Quand on demande aux étudiants s’ils se sont fait des amis ici, ils soulignent à quel point cela a été facile, à quel point la vie sociale y est trépidante et enfin à quel point les gens sont gentils et accueillants. « Les gens sont très aimables ici », dit Dan, « dès qu’ils apprennent que je viens de New York, ils veulent faire ma connaissance. »

La plupart de ces gens reconnaissent avoir eu des préjugés à leur arrivée dans le pays, mais qu’ils ont rapidement eu la preuve qu’ils faisaient fausse route. Comme James me le dit en plaisantant, « Les Arabes ne sont pas fous; c’était juste le fruit de mon imagination! »

D’autres disent qu’ils savaient avant d’y habiter que le Liban n’était pas un endroit radicalement différent de ce qu’ils considèrent comme « chez eux », mais qu’en revanche les amis et les proches leur avait fortement déconseillé d’y aller. « Je suis content d’être venu, dit Dan. Maintenant, je sais qu’il ne faut pas croire aveuglément ce qu’on nous raconte ».

En regardant l’affaire d’un point de vue individuel, on croirait à une histoire de cultures différentes vivant ensemble, apprenant les uns des autres, et s’acceptant mutuellement. Mais si l’on considère la question sur le plan international, c’est toute une autre histoire. Les nouvelles du soir donnent un aperçu des débats et des conflits continuels entre les Etats-Unis et le Moyen-Orient, sans parler du ballet diplomatique incessant et de l’agitation constante qui vient du fait que l’on se focalise sur les différences plutôt que sur les points sur lesquels on s’entend.

Le fait que ces deux histoires sont si différentes, à mon avis, donne à réfléchir.

Je me demande pourquoi il m’est difficile de croire que des étudiants étrangers viennent ici de leur propre chef et s’adaptent si rapidement. Pourquoi suis-je étonnée d’apprendre qu’ils connaissent des endroits dans mon propre pays dont j’ignorais l’existence, ou qu’ils sachent parler l’arabe aussi bien que moi?

Il me semble qu’il y a une tendance des deux côtés à considérer « l’autre » comme étant très dissemblable, si différent culturellement que les différences sont impossibles à surmonter. Pourtant, en y regardant de plus près, « sur le terrain », on s’aperçoit que l’Occident et l’Orient s’entendent en fait très bien.

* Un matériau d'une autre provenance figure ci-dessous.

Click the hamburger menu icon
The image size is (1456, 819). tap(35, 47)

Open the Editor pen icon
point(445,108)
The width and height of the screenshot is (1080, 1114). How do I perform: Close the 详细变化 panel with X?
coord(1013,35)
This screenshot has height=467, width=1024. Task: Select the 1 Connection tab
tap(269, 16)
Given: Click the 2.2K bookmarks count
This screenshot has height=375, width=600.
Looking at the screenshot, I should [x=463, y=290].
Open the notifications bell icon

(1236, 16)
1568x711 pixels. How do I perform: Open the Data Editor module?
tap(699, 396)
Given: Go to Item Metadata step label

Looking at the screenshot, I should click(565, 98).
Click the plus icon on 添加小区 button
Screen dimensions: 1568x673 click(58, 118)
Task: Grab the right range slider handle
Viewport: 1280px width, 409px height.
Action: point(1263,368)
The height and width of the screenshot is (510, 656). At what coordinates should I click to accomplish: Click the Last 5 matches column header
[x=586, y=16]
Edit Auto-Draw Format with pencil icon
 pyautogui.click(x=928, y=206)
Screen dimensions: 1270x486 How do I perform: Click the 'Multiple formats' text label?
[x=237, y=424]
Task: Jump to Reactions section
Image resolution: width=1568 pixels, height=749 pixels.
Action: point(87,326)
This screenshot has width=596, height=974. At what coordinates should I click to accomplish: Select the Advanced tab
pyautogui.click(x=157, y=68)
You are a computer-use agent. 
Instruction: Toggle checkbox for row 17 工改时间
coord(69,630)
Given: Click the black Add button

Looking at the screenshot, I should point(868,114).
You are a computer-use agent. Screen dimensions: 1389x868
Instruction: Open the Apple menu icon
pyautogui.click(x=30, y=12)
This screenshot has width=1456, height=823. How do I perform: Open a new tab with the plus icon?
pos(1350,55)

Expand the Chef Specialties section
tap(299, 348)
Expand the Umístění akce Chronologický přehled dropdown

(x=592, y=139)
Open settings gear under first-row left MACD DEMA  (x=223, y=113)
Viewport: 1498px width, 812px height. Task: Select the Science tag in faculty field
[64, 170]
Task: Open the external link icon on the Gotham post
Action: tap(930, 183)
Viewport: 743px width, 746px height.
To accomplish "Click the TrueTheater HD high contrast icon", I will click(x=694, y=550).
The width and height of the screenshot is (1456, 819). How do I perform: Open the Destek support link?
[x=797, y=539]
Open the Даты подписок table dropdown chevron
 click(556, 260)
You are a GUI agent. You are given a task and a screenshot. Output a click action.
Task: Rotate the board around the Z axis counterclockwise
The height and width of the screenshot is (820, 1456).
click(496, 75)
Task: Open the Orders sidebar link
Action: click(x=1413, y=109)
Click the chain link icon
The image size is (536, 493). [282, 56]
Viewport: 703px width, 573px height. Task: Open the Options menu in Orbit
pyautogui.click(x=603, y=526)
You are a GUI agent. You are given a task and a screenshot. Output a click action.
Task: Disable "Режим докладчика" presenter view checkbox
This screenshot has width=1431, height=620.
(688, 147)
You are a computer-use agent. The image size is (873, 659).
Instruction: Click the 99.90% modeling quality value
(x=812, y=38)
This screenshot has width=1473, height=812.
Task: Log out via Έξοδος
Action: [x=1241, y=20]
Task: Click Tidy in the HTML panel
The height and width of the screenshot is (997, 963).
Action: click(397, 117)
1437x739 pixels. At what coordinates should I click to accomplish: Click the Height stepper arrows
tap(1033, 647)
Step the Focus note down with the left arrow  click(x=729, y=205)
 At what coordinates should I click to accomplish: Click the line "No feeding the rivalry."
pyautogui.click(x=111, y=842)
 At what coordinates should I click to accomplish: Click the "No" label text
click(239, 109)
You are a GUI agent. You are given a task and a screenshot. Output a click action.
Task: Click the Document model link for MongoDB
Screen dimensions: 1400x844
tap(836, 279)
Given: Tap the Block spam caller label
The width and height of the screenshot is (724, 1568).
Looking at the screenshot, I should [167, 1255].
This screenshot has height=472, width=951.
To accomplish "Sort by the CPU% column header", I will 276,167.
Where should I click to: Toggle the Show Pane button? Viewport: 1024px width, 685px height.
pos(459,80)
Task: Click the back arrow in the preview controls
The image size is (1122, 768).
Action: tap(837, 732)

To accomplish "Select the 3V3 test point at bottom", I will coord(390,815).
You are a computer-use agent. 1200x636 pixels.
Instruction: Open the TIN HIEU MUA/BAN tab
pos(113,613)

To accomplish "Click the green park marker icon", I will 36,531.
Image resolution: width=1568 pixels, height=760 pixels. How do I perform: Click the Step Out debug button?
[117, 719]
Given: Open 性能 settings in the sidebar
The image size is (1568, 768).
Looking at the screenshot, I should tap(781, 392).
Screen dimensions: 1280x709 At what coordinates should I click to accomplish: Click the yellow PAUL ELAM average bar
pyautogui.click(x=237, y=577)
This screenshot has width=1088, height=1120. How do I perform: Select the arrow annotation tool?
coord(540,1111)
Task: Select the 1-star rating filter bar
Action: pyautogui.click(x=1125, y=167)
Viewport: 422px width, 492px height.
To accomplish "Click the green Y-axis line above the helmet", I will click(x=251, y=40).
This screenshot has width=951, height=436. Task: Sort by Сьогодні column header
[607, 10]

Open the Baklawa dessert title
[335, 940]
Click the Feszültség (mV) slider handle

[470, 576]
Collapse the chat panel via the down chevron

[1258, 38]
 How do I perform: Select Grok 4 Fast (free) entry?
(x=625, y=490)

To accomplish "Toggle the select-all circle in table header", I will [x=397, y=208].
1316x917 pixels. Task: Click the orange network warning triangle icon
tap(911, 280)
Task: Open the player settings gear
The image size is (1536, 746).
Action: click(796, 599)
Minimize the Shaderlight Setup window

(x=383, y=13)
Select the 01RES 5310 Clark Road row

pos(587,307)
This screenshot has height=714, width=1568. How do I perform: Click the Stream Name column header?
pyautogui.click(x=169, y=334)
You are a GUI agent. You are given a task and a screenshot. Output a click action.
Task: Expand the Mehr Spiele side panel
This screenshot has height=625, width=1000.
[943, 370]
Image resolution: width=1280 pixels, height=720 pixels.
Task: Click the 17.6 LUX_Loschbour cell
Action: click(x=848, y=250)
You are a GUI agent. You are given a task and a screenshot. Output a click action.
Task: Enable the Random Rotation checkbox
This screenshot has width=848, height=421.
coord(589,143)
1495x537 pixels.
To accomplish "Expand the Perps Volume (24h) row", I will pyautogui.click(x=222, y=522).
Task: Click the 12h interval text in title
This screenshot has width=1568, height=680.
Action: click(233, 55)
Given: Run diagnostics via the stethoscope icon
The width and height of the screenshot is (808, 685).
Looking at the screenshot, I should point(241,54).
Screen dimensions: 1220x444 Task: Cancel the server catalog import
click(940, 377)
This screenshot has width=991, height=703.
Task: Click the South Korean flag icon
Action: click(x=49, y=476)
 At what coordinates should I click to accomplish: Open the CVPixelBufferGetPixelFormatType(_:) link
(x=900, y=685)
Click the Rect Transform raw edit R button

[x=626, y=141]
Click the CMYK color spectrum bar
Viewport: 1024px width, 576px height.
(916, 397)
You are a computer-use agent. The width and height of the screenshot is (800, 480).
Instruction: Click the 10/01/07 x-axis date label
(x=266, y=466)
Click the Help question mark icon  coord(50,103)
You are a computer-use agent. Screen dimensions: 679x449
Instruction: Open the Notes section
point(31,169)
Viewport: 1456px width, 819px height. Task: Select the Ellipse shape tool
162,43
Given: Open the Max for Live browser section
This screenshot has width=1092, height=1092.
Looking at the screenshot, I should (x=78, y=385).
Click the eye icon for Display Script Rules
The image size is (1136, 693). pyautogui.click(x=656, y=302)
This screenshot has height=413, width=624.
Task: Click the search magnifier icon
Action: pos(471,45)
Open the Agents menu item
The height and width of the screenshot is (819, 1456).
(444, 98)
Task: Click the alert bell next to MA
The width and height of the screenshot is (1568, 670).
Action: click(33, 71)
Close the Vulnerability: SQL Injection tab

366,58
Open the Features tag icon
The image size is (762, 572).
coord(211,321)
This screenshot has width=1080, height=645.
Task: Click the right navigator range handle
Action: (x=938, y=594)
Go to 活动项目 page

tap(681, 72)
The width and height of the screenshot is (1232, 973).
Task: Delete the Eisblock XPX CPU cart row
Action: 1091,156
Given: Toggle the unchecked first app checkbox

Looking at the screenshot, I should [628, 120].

Je ne prône rien du tout par là, si ce n’est qu’il faudrait réserver son jugement jusqu’à ce qu’on connaisse « l’autre ». Souvent, on découvrira que les autres ne sont pas si différents en fin de compte. Pour reprendre l’idée du philosophe Maurice Merleau-Ponty, comment pouvons-nous comprendre quelqu’un d’autre sans le sacrifier à notre logique ou celle-ci à lui ?

Mon argumentation, j’en suis consciente, est peut-être un peu naïve, car je sais bien que ce n’est pas juste l’amour qui fait marcher le monde et qu’il faut compter avec les puissances internationales, les politiques des nations et des choses de la sorte, des choses pour lesquelles je ne suis pas experte. Mais dans une crise comme celle-ci, c’est une bouffée d’air frais que de voir que l’Occident et l’Orient s’entendent bien – du moins à l’UAB.

*Nathalie Nahas est une étudiante de troisième cycle qui se spécialise en anthropologie à l’Université américaine de Beyrouth.